# Blood Rainn Village (Part 1)



## ShadowConner (Mar 16, 2010)

*Not Sure If I Am Allowed To Post This Here, Tell Me If I Am Not.** 
The Picture Is Conner (In Case You Didn't Know)**PLEASE COMMENT*




Blood Rainn Village
Part 1​
     Conner was walking around a new part of the woods, stopping and sniffing the air every once in a while. It was getting dark and Conner had to use his wolf eyes to see in the dark. He started to smell something foul and he flattened his ears. He slowly continued walking towards the smell
  "What is that nasty digus-" Conner yelped as he tripped over something and fell face first in the dirt. He slowly rolled over and looked where he tripped, a camera laid there
  "Huh? That's weird..." He crawled closed to it and sniffed it. It ALSO smelled very foul. He picked it up and glared at it
  "This must be a million years old" He looked around
  "I wonder who left it here and why they haven't come back for it..." he looked back at the camera. He tilted his head in curiosity; he wanted to know how it worked. He glared into it and looked around. It started to vibrate. He pulled it away from his face, spun it around and noticed a little glass part of the camera was glowing red.
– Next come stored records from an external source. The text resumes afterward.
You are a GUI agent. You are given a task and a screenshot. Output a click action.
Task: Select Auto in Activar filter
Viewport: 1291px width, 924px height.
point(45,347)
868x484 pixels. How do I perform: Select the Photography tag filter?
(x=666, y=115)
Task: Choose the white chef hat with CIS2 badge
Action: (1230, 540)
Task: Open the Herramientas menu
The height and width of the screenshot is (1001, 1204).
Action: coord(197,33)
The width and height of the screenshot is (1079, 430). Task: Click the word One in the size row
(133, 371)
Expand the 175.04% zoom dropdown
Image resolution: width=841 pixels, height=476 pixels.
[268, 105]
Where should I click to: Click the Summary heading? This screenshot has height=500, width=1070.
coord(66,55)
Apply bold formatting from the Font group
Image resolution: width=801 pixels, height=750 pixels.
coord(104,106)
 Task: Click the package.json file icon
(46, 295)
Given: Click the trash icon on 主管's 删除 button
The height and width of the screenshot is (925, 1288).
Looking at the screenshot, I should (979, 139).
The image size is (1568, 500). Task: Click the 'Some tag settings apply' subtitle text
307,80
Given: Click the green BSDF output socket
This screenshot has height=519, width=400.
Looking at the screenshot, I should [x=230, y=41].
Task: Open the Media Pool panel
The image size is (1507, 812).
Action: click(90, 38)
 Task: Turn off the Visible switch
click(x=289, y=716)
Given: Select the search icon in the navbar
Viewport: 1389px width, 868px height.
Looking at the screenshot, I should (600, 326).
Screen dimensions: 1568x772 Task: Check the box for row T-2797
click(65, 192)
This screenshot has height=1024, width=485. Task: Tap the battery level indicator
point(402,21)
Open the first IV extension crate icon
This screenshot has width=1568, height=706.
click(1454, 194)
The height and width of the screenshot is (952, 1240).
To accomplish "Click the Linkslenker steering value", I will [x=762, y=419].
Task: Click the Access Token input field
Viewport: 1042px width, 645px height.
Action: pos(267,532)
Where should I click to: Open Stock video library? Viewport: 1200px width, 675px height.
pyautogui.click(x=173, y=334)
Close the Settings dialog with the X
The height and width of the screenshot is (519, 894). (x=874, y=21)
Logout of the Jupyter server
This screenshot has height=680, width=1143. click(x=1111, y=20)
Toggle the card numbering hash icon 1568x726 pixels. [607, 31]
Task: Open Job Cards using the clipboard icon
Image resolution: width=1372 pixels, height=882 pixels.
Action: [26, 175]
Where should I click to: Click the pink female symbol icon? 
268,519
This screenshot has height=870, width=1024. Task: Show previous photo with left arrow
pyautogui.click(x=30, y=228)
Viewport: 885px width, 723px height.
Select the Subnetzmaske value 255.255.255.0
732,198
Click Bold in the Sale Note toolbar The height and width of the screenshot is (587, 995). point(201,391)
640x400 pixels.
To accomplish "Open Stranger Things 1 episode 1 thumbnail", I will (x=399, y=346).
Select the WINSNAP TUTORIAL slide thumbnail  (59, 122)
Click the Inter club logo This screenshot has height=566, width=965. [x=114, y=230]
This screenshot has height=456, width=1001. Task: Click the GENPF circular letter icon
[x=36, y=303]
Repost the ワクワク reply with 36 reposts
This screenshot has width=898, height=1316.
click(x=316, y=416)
He tilted his head in curiosity once again and looked through it, he saw two men standing not to far away. He pulled the camera away and continued staring, the men were gone. His eyes widened and he looked back into the camera, the men were even closer. The camera vibrated and glowed more and more as the two men got closer. When one of the men reached for him, he screamed, dropped the camera, and bolted off. As he ran, he looked back for a quick second. When he turned around, he ran into someone, or something, and yelped, falling on his back. He sat up and shook his head, trying to UN-fuzzify his vision.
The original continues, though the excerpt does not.